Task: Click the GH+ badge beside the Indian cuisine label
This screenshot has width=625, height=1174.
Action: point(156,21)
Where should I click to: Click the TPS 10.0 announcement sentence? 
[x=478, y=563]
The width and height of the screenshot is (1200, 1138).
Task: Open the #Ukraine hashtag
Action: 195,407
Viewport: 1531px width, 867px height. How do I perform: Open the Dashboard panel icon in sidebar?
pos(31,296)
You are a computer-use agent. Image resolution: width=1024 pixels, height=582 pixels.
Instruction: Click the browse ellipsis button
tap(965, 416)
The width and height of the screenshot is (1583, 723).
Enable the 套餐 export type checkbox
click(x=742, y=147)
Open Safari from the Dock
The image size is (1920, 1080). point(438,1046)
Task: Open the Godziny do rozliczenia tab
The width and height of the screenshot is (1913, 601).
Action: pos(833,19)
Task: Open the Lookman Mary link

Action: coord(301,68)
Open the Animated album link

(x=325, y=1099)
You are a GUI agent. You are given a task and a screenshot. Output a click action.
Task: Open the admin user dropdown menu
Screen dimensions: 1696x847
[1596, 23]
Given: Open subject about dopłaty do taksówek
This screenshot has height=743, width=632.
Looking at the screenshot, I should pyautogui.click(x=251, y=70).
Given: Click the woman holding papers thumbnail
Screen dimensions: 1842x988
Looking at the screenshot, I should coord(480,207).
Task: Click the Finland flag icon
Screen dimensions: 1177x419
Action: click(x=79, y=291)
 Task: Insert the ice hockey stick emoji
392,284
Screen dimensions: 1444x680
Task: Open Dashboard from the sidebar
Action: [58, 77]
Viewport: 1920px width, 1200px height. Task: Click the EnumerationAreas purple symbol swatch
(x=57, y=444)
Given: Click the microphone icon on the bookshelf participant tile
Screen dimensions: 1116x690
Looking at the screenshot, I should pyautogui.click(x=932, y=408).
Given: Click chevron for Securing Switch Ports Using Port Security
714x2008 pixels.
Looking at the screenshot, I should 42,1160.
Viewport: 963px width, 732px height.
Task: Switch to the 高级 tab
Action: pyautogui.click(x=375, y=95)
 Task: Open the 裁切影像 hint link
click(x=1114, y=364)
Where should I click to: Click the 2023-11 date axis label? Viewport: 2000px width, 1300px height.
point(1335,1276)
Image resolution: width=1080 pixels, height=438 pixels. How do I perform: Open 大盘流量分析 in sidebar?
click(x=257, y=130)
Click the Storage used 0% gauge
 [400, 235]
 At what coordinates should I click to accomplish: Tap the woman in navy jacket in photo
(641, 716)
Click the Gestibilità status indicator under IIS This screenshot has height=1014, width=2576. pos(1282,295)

## TASK PROMPT:
Copy out the part of the data that opens with the line containing "Task: Click the Finland flag icon" and runs through the end of the data, reproducing those lines word for word.

## WRITTEN REPLY:
Task: Click the Finland flag icon
Screen dimensions: 1177x419
Action: click(x=79, y=291)
 Task: Insert the ice hockey stick emoji
392,284
Screen dimensions: 1444x680
Task: Open Dashboard from the sidebar
Action: [58, 77]
Viewport: 1920px width, 1200px height. Task: Click the EnumerationAreas purple symbol swatch
(x=57, y=444)
Given: Click the microphone icon on the bookshelf participant tile
Screen dimensions: 1116x690
Looking at the screenshot, I should pyautogui.click(x=932, y=408).
Given: Click chevron for Securing Switch Ports Using Port Security
714x2008 pixels.
Looking at the screenshot, I should 42,1160.
Viewport: 963px width, 732px height.
Task: Switch to the 高级 tab
Action: pyautogui.click(x=375, y=95)
 Task: Open the 裁切影像 hint link
click(x=1114, y=364)
Where should I click to: Click the 2023-11 date axis label? Viewport: 2000px width, 1300px height.
point(1335,1276)
Image resolution: width=1080 pixels, height=438 pixels. How do I perform: Open 大盘流量分析 in sidebar?
click(x=257, y=130)
Click the Storage used 0% gauge
 [400, 235]
 At what coordinates should I click to accomplish: Tap the woman in navy jacket in photo
(641, 716)
Click the Gestibilità status indicator under IIS This screenshot has height=1014, width=2576. pos(1282,295)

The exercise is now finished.